Records supplied Start Marker

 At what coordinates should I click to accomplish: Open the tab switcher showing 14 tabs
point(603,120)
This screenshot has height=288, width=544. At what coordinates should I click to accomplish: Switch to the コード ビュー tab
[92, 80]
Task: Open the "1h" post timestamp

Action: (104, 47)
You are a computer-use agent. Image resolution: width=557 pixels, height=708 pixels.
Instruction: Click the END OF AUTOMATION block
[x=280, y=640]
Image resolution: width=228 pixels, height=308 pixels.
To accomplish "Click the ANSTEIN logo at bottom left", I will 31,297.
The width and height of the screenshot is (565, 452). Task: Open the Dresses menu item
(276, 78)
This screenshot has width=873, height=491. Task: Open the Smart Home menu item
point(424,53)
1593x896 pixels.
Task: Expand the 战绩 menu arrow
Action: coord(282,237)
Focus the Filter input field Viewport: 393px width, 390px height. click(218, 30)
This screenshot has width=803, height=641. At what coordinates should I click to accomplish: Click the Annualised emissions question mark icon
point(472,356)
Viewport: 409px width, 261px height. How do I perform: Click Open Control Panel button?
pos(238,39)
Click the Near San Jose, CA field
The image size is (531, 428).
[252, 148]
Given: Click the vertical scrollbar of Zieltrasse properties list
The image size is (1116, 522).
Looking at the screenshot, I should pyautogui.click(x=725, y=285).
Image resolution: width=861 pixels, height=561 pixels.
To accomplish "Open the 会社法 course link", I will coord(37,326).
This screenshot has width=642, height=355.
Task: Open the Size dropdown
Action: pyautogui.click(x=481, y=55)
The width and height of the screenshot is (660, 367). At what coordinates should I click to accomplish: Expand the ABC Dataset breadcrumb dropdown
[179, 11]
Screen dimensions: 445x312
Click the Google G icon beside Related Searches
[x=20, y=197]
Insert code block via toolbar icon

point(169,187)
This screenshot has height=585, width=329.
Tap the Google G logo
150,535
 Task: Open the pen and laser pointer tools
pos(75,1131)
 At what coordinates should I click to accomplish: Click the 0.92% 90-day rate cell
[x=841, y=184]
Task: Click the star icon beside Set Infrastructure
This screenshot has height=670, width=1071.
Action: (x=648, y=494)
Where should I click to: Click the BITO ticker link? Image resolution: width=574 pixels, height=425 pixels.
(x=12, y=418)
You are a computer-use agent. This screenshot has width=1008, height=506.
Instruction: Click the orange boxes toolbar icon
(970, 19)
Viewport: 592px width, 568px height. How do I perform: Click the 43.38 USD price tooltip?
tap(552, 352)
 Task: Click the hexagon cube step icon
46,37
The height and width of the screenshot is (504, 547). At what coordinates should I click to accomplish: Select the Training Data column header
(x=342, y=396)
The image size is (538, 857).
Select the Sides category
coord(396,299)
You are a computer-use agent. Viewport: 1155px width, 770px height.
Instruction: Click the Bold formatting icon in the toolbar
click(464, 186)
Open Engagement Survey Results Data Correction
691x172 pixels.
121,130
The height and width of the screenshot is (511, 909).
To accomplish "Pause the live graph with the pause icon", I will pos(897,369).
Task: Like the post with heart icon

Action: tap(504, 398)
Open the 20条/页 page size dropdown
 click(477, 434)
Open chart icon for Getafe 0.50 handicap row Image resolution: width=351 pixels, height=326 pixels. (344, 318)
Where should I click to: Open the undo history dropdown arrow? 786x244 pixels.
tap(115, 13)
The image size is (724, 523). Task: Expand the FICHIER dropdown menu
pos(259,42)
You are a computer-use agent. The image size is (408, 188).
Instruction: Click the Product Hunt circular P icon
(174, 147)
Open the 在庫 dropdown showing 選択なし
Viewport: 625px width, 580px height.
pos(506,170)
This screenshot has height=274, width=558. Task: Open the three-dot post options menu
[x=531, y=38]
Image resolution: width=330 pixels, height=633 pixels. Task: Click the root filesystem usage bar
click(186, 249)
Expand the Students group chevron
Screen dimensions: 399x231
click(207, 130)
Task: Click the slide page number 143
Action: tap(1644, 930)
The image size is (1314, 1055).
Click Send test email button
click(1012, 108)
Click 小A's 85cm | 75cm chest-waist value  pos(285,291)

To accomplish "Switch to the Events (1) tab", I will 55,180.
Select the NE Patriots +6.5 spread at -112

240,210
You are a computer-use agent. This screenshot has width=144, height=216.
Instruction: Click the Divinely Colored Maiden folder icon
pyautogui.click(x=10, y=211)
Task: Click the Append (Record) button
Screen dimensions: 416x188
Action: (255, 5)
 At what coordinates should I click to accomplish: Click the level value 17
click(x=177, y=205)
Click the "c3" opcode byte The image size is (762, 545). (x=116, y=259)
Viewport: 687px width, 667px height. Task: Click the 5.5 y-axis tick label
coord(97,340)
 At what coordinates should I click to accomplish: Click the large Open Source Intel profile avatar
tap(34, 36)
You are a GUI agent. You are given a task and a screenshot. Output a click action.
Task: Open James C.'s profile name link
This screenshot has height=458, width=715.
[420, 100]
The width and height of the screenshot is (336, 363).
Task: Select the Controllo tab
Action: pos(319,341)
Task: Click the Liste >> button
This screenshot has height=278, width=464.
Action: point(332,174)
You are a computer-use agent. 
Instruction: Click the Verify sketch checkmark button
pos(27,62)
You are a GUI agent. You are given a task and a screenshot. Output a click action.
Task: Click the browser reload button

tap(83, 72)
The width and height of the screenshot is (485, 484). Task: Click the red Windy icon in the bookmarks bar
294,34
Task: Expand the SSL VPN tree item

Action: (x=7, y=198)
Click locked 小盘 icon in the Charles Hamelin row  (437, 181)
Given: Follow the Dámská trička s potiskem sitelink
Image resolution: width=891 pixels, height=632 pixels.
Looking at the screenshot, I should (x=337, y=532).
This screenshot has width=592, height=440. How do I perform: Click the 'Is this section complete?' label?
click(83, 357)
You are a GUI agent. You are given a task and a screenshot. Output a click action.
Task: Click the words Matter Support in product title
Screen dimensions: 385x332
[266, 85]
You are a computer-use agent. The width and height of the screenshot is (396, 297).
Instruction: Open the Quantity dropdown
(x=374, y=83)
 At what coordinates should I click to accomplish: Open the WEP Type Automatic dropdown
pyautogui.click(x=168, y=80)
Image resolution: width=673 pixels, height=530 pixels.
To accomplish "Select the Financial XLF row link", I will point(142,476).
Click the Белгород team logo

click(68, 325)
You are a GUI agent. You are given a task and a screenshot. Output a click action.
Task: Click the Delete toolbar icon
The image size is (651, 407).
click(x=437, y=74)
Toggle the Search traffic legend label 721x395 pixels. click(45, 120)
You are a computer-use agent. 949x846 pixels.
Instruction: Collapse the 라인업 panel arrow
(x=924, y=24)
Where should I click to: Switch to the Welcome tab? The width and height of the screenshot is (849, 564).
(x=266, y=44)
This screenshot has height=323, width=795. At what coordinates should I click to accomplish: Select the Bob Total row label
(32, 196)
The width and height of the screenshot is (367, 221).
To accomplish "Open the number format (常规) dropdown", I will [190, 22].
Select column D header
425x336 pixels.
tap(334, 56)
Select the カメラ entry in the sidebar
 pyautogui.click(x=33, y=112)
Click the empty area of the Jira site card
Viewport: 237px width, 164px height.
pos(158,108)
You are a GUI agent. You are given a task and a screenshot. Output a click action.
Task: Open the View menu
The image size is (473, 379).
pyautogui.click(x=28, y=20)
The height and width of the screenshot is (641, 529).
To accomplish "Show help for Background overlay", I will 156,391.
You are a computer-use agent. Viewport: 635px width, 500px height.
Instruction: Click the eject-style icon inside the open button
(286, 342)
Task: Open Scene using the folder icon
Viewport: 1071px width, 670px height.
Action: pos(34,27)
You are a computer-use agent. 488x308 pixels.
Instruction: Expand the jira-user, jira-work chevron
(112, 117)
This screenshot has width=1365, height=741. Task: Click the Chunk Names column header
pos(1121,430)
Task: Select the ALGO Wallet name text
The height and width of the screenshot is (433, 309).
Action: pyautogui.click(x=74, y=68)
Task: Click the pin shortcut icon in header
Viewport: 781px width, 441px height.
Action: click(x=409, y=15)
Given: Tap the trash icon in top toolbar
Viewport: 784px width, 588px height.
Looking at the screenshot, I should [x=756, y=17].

Records supplied End Marker

| Your instructions |
Find each line in the material above that carries the string "field", and copy it.

| Result below |
Focus the Filter input field Viewport: 393px width, 390px height. click(218, 30)
Click the Near San Jose, CA field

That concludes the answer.